Além disso, dados de um estudo de registro de internações do Reino Unido25 observou ser 2,48% a probabilidade de morte associada à asma aguda grave entre os pacientes internados com asma aguda grave com de 45 anos ou mais, refletindo a idade da população do estudo eXpeRience12. Este risco de morte engloba pacientes com asma que vão para o hospital, e não incluem as mortes que ocorrem na comunidade. Por fim, Dewilde e colaboradores relataram que a taxa de letalidade por exacerbação grave clinicamente significante é de 2,1%18. Esse risco de morte foi aplicado, independentemente do tratamento, apenas para exacerbação grave clinicamente significante.
É importante ressaltar que há já sólida evidência em favor dos benefícios do Oma como tratamento adicional ao padrão, tanto para crianças quanto para adolescentes e adultos, incluindo estudos de longo prazo, em uma etapa do tratamento em que poucas alternativas terapêuticas com perfil adequado de segurança e acúmulo de evidências clínicas de eficácia estão disponíveis.
De acordo com a revisão de estudos econômicos, a adição de Oma ao tratamento padrão foi associado a melhora nos desfechos clínicos; contudo, para alguns dos cenários avaliados, os resultados não se mostraram custo-efetivos.
A análise de custo-efetividade realizada mostrou que o tratamento com Oma tem maior benefício comparado ao tratamento padrão e gerou uma razão de custo-efetividade incremental (RCEI) de R$ 60.293,00 por ano de vida salvo.
Análise de sensibilidade também foi desenvolvida para avaliar o impacto da incerteza dos parâmetros sobre o resultado encontrado, e demonstraram que os resultados permanecem estáveis a favor do Oma.
A análise de impacto orçamentário estimou qual será a necessidade de comprometimento de recursos para viabilizar a incorporação do tratamento com Oma.
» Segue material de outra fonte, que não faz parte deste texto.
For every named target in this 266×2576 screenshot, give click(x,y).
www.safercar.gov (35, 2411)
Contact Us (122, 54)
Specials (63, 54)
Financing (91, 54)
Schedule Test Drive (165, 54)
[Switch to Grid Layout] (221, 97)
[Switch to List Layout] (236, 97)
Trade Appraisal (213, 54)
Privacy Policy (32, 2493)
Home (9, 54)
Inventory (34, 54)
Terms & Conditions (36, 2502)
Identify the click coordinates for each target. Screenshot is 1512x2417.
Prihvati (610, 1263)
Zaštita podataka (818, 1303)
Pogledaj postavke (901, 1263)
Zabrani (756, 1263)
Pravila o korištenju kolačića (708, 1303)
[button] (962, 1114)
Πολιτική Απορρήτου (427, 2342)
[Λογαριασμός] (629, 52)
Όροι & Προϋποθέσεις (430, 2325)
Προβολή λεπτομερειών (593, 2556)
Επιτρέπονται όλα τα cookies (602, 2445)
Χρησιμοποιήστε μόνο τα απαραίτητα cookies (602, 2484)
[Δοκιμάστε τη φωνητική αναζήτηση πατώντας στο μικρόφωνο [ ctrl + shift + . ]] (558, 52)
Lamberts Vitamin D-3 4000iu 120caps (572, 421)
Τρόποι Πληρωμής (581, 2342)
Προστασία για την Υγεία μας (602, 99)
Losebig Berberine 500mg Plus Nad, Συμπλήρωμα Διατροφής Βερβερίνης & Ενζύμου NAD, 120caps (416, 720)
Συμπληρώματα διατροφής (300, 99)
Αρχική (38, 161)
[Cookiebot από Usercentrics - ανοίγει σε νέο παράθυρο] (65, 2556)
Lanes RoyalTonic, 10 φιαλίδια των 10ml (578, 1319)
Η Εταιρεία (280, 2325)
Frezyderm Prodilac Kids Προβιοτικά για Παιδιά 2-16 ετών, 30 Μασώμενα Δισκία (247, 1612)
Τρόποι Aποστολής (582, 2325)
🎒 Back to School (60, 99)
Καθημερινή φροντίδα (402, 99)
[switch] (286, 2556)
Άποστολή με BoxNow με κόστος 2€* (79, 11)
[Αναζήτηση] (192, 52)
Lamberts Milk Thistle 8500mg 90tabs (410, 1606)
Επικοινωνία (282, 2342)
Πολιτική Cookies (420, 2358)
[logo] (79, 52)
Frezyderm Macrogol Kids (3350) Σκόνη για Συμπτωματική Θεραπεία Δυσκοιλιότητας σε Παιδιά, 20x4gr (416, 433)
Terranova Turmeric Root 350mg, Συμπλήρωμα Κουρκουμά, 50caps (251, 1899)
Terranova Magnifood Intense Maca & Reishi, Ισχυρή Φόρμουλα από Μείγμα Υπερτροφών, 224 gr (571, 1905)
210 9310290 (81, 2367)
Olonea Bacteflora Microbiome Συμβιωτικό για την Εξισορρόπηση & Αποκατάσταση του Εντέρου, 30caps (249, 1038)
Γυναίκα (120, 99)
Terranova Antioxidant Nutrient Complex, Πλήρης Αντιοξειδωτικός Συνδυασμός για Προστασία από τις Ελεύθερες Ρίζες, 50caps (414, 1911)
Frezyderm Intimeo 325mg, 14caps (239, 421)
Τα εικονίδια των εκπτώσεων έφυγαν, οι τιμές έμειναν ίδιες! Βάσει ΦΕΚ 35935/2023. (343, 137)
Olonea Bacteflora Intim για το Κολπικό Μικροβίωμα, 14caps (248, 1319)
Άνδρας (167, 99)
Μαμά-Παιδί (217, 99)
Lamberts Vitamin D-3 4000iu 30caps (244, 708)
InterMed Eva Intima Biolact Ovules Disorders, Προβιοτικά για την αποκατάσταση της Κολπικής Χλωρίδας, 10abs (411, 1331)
Foi estimado um impacto anual de R$ 18 milhões no primeiro ano após a incorporação, considerando a prevalência estimada de asma alérgica persistente moderada a grave e uma população elegível ao uso do tratamento de 7.035 pacientes por ano.
Concluindo, as análises econômicas em saúde são ferramentas eficientes para suporte à alocação de recursos para formuladores de políticas de saúde e financiadores do Sistema Privado de Saúde Brasileiro, pois oferecem projeções no longo prazo. A contribuição deste modelo econômico, que utilizou dados de custos e padrões de tratamento da prática médica local, é auxiliar aos formuladores de políticas de saúde e gestores de saúde na tarefa de estimar o impacto no orçamento do uso de Oma no tratamento da asma alérgica persistente moderada a grave, e avaliar a viabilidade da sua incorporação.